Tuesday, January 15, 2013

3 Tips for Sticking to Your New Year’s Fitness Goals

New Year’s Fitness Goals:  Introduction

The gyms are packed with new faces this time of year, but how long will it last?
Did you know that four out of five people who make New Year’s resolutions will eventually break them? In fact, a third won’t even make it to the end of January. That’s what time management firm FranklinCovey found when it polled more than 15,000 customers about their planned New Year’s resolutions.
Make 2013 about you, focus on your needs whether it is to quit smoking, lose weight, or spend more time with family and friends.
Every year we get a surge right before Christmas of new clients, it is people wanting to get a jump start on their fitness goals before the usual 5-10 pounds of holiday weight gain. I have found the clients starting before January 1 usually stick with the new exercise regimen longer than those who wait for the holidays to pass. Envision your goal and start making plans now to reach it.
It is easy to make New Year’s Resolutions, but how do we make them last and become part of our everyday life?  How do we keep all the new faces that pop up in the gym in January stay throughout the year?
As with any commitment, you have to hang in there long enough to create a habit. Old studies show 21 days to form a new habit such as incorporating more water into your day, this study was done in 1960, and new research is showing it can actually take up to 66 days to form a habit. The key is keeping you interested long enough for the habit to form.

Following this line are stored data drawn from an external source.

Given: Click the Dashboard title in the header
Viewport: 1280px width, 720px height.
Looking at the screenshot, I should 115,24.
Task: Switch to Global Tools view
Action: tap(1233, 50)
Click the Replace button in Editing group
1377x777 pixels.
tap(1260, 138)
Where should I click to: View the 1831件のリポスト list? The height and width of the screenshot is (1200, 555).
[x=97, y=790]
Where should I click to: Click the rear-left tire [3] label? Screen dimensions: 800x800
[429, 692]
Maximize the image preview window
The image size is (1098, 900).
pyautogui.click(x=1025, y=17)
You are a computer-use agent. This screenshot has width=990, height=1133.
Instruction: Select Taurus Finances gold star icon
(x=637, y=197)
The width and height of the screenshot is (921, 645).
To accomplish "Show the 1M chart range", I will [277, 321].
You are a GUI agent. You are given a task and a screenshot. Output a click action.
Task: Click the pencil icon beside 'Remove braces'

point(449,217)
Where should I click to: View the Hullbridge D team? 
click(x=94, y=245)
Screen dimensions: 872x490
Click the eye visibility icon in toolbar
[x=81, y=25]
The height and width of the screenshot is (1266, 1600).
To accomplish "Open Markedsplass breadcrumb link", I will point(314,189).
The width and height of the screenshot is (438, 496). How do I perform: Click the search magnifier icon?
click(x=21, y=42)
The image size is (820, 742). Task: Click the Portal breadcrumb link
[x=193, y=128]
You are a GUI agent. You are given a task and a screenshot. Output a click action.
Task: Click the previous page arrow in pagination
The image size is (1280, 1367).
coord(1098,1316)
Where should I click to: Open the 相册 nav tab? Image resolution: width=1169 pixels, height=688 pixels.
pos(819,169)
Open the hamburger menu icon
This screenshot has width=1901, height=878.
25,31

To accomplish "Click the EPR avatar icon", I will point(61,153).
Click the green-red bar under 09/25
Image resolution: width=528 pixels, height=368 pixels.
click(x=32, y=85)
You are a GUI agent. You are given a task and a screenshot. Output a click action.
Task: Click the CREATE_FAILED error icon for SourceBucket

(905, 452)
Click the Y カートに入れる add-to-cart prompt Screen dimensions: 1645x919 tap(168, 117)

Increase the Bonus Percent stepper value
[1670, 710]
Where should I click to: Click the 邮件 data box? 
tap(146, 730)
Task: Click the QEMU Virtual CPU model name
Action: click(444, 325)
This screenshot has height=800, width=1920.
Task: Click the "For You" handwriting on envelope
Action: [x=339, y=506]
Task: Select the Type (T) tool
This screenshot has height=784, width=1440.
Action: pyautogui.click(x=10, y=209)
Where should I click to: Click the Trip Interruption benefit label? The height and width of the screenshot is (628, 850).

3 Simple Tips to Help You Stick to and Accomplish Your New Year’s Fitness Goals

1.  Utilize Small Attainable Goals
From my own personal experience if I make a goal it is better to make small attainable goals that can be rewarded often instead of a huge goal that seems unreachable.
I tell my clients to take baby steps, if your goal is to lose 70 pounds, don’t focus on the 70 pounds, focus on one pound a week or 5 pounds a month.
When reaching your small goals, you will feel accomplished which in turn motivates you to keep pushing more each day.
2.  Make Yourself Accountable to Your Goal
Write it down and keep a journal along the way. Tracking your progress will keep you motivated on the days you are not feeling like your accomplishing anything.
So many times my client’s feel like they are not getting any results because the scale isn’t moving, in reality they are losing body fat, gaining muscle, and losing inches. The only way to track this is by measuring and writing it down each month.
Having a support group is another way to stay accountable, by letting your family and friends know what you are trying to do and having them along for the journey. Having a positive support group around you, you have created an environment to keep you from slipping. If you know you have someone making you accountable to your goal then you’re less likely to be a New Year’s Resolution statistic.
3.  Reward Yourself When You Meet Your Goals
Rewarding yourself when you meet your goals is great motivation! If losing weight is your goal make sure to reward yourself in a way that does not contradict your resolution. Treat yourself to some new workout clothes, spa day, or even going out to eat with friends but choose wisely.
Find innovative ways to reward yourself so reaching your goal becomes fun and different each week. The key is to stay motivated! Remind yourself often why you are doing it and tell yourself “you can do it!”
Sticking to your New Year’s Fitness Goals:  Final Thoughts
Life is going to throw you curve balls, so if your goals get derailed for one or two days, get back on track and refocus your energy. There are a hundred excuses we can use each day for why we aren’t able to meet our goals, but remember you are worth it.
Make 2013 the year of changes and be the best possible version of yourself!